Le magazine était attendu, c’est peu de le dire. Paul Amar avait la pression en succédant à Daniel Schneidermann. Fin d’«~Arrêt sur images~» (ASI) en juin dernier et arrivée de «~Revu et corrigé~» (REC) en cette mi-septembre. La suppression d’ASI a revêtu tout l’été des parfums de scandale. De la part des téléspectateurs (avec une pétition de plus de deux cent mille signatures), de la part de Schneidermann également [^2], annonçant récemment qu’il serait très attentif au nouveau magazine et ne se priverait pas de commentaires. Il a même créé «~l’observatoire international de Paul Amar~». Son successeur a déploré «~un procès d’intention~» qu’il sentait bien venir de toutes parts et s’est employé à faire la promotion de son «~Revu et corrigé~».

«~L’émission sera diffusée en direct, ce qui nous donne toute légitimité pour parler actu. Ce sera le rendez-vous de la libre parole, de la parole donnée et des coups de gueule, entouré d’éditorialistes et de chroniqueurs pour éclairer les temps forts des derniers jours et décoder l’actualité vue par les médias […] En ce qui me concerne, déchiffrer l’information est un travail que je connais bien. Car tout ce qui fait sens m’intéresse. L’aspect polémique sera une composante importante du magazine.~» Côté polémique, et pour ce qui fait sens, on se souvient que Paul Amar, présentant un débat entre Le Pen et Tapie avait, il y a quelques lustres déjà, sorti des gants de boxe pour donner un caractère spectaculaire bien inutile au débat inepte. Amar avait été sanctionné, écarté un certain temps. Il est revenu nettement plus lisse. Si ASI était un véritable magazine de décryptage des médias, et se revendiquait tel, REC ne s’est pas annoncé du même calibre~: non pas un décryptage des médias mais un décryptage de l’actualité. Dans la nuance, une affaire de poids et mesures. Un degré de moins dans l’échelle de la polémique.
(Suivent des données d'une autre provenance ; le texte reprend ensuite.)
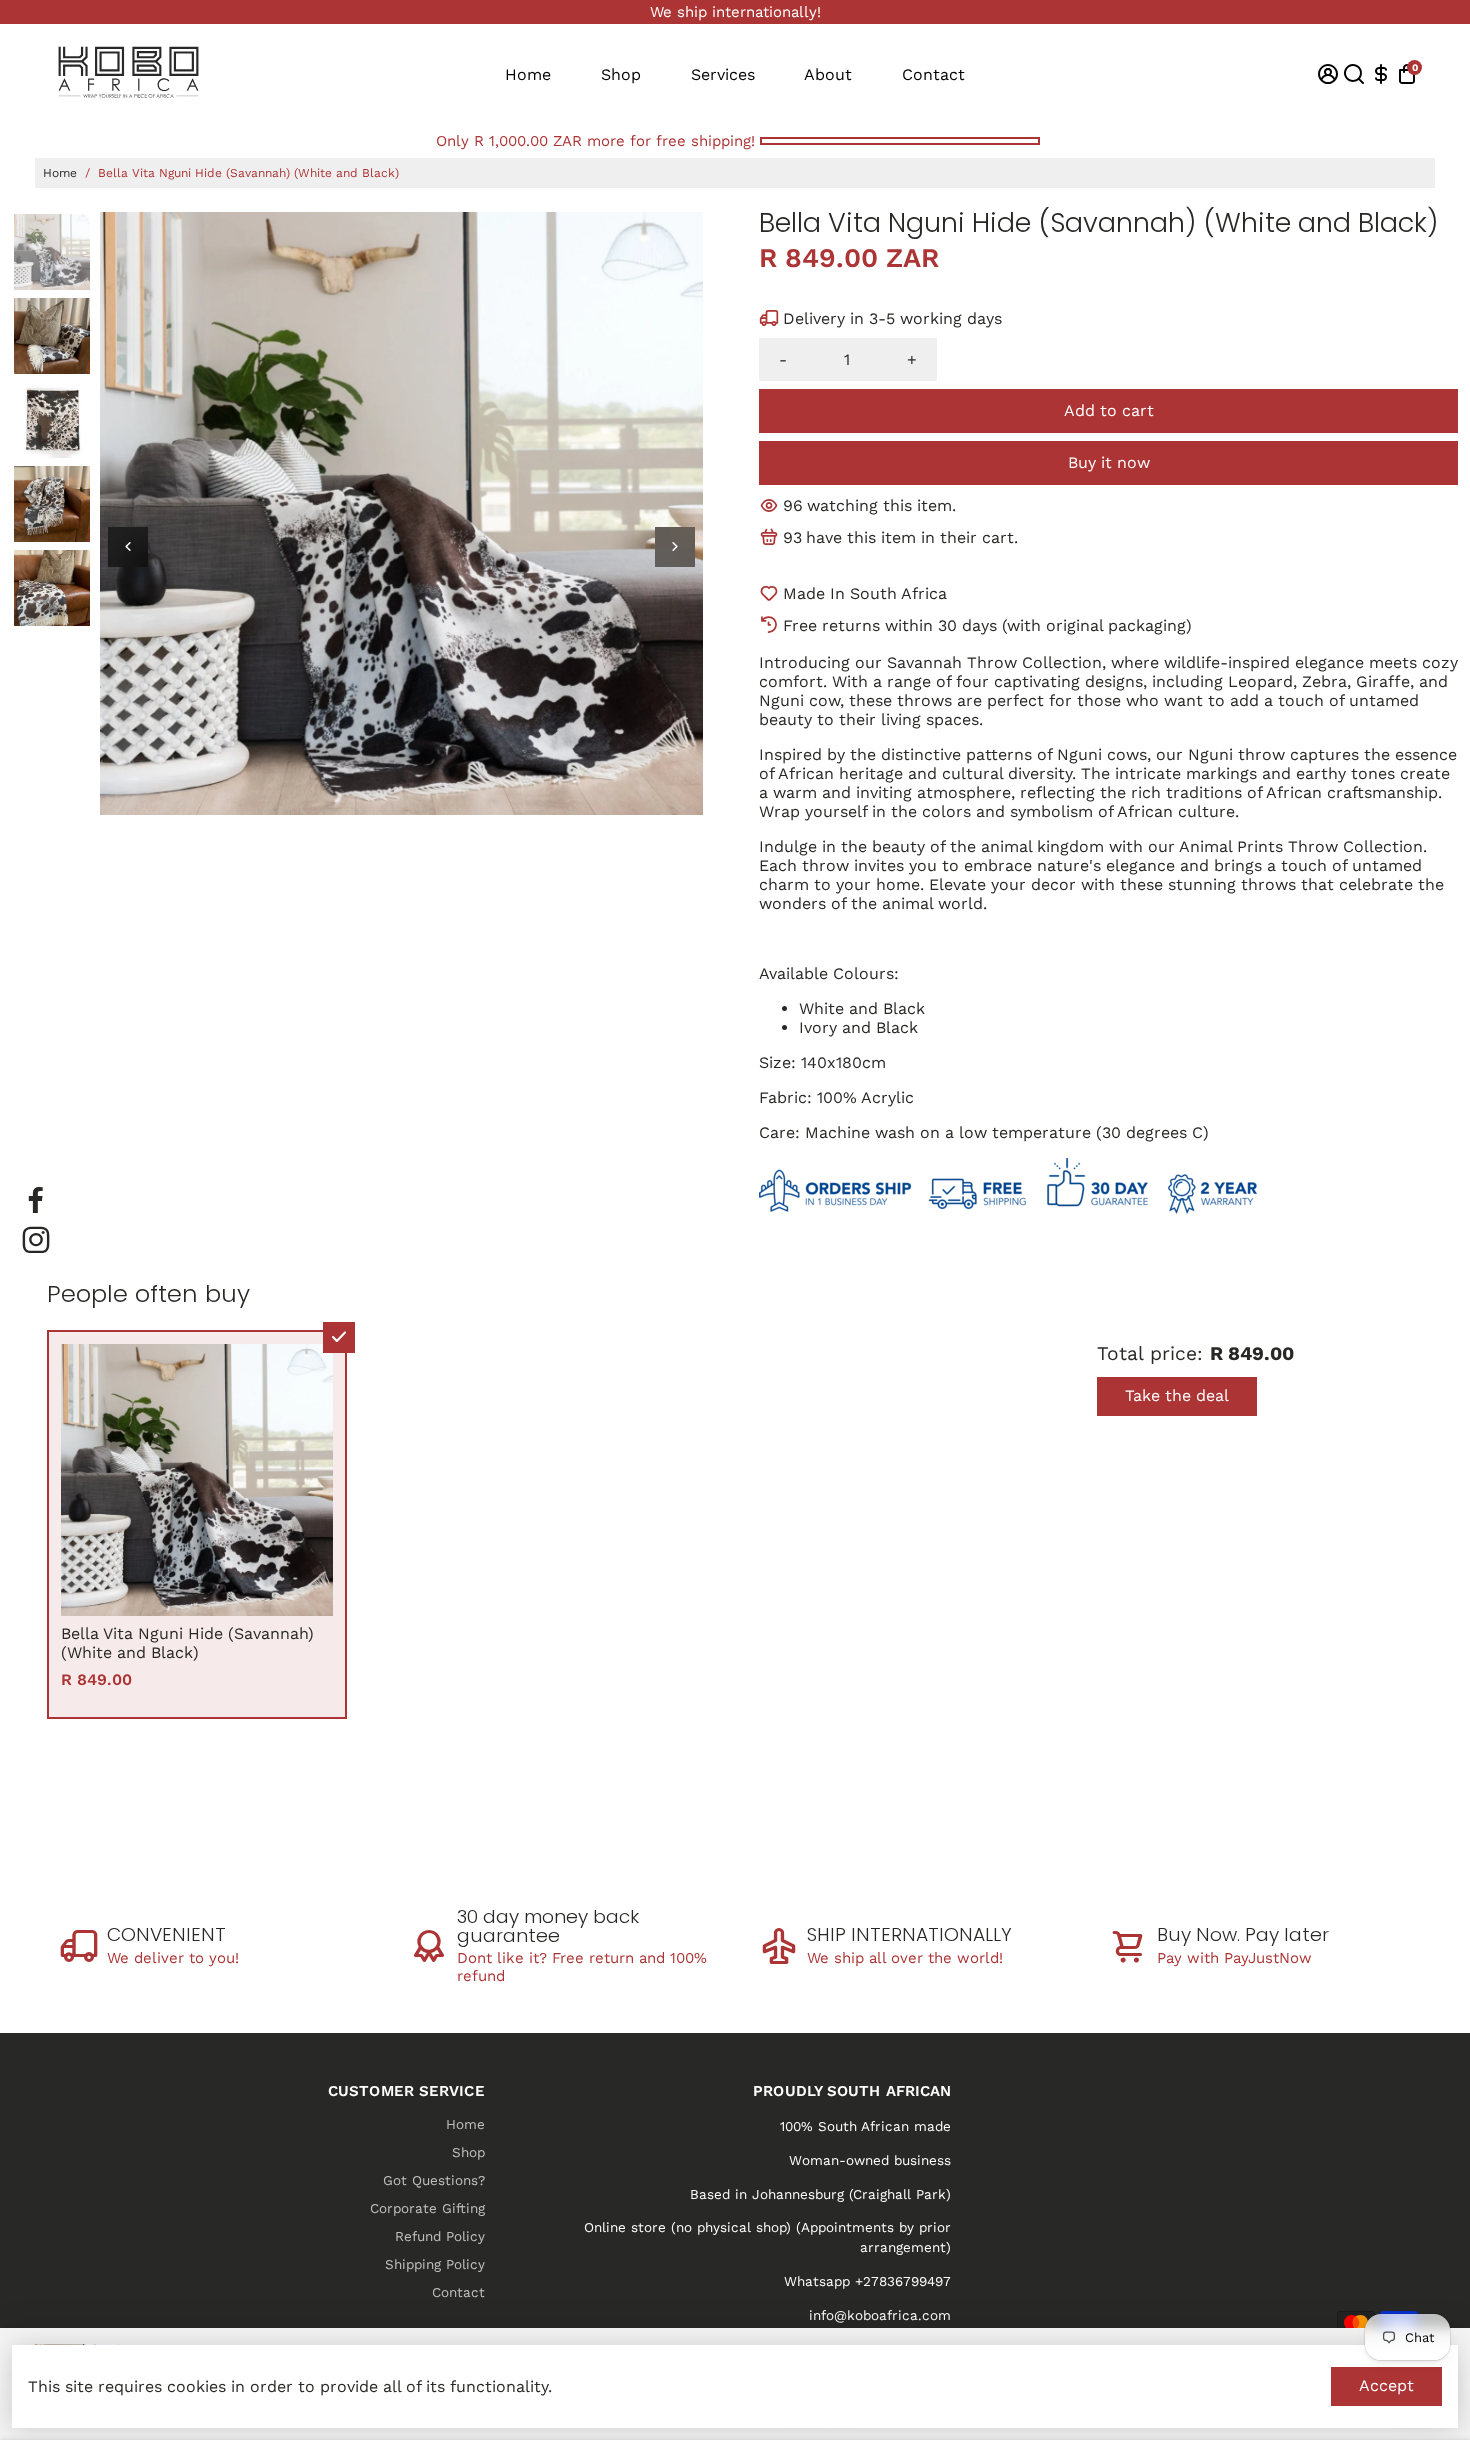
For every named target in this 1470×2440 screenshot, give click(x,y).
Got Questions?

En direct donc, Amar se veut d’abord très pédagogue, explique, réexplique le principe de l’émission. Car l’image peut avoir un double sens. Il a oublié que le téléspectateur a été éduqué par ASI pendant douze ans. Au programme, trois volets~: la petite Maddie et les parents Mc Cann, le gérant du supermarché de la cité des Francs-Moisins et l’affaire Clearstream. Un volet « La presse people et les politiques » était annoncé. Il a été expédié. Trop polémique et casse-gueule sans doute. Et comme le téléspectateur est «~exigeant, informé, attentif~» , l’émission leur est ouverte via SMS et Internet. Le premier sujet pointe le drame des enlèvements d’enfants, avec le témoignage du père d’Estelle (disparue il y a quatre ans). Sur le plateau, Christian de Villeneuve, directeur de Lagardère active ( JDD, Match, Télé 7 jours ) se défend de tout voyeurisme. Après quoi, le gérant de supermarché vient cracher sa colère sur la violence quotidienne dans son magasin. On dirait un reportage putassier sur M 6. Également sur le plateau, Jean-François Kahn se défie de toute vague émotionnelle sur un fait divers. On est en plein dedans.
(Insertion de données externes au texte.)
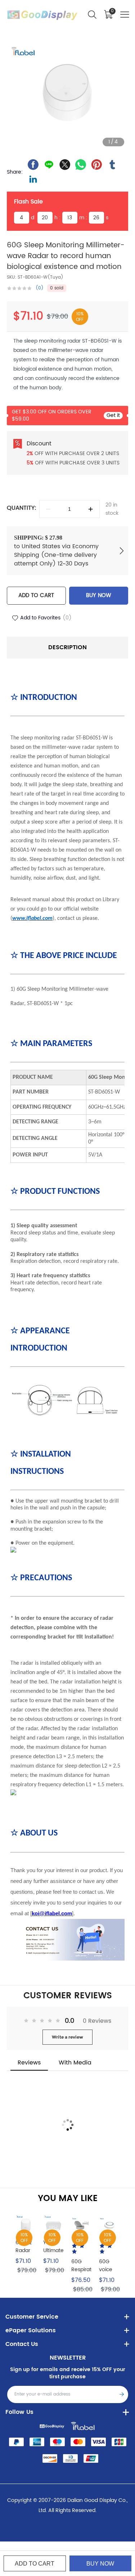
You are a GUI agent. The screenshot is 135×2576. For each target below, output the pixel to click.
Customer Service (31, 2316)
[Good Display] (52, 2425)
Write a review (67, 2037)
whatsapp (80, 164)
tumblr (112, 164)
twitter (64, 164)
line (49, 164)
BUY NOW (98, 595)
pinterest (96, 164)
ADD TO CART (36, 595)
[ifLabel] (83, 2426)
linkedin (33, 179)
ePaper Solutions (30, 2330)
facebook (33, 164)
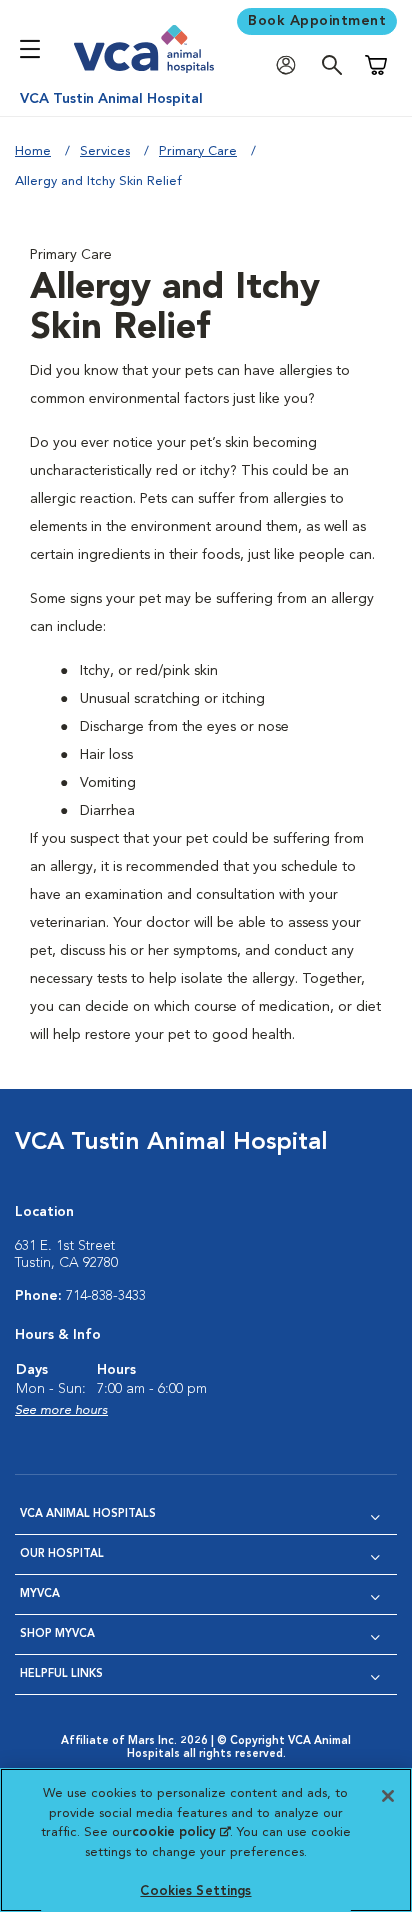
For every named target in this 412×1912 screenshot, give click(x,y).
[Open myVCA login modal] (291, 65)
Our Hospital (62, 1554)
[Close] (388, 1796)
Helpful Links (61, 1674)
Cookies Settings (195, 1891)
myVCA (40, 1594)
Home (33, 151)
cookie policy (181, 1832)
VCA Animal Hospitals (88, 1514)
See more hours (61, 1410)
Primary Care (198, 151)
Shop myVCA (57, 1634)
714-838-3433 (106, 1296)
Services (105, 151)
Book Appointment (317, 21)
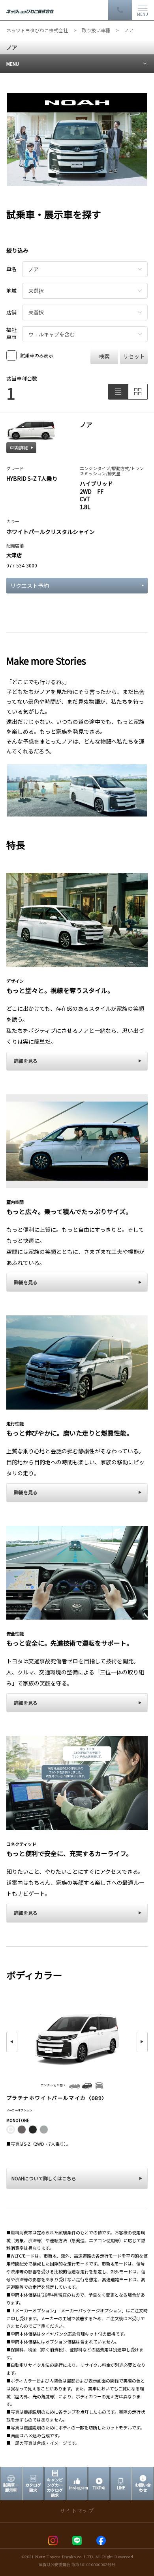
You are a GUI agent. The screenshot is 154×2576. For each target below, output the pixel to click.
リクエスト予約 (29, 586)
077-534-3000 (21, 565)
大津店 (14, 555)
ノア (11, 47)
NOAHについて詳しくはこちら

Avec l’affaire Clearstream, Imad Lahoud fait son show. Le téléspectateur attend toujours une analyse. Elle ne viendra pas. L’intérêt du direct n’a pas même de raison d’être (sinon d’attirer l’internaute). Pour le coup, REC ne fait aucune concurrence à ASI. Rien à voir. ASI pouvait se targuer de 500~000 téléspectateurs (passionnés). Les mêmes vont très vite se lasser de cette revue de l’actualité à plat.

[^2]: Qui a décidé de relancer ASI sur Internet (.).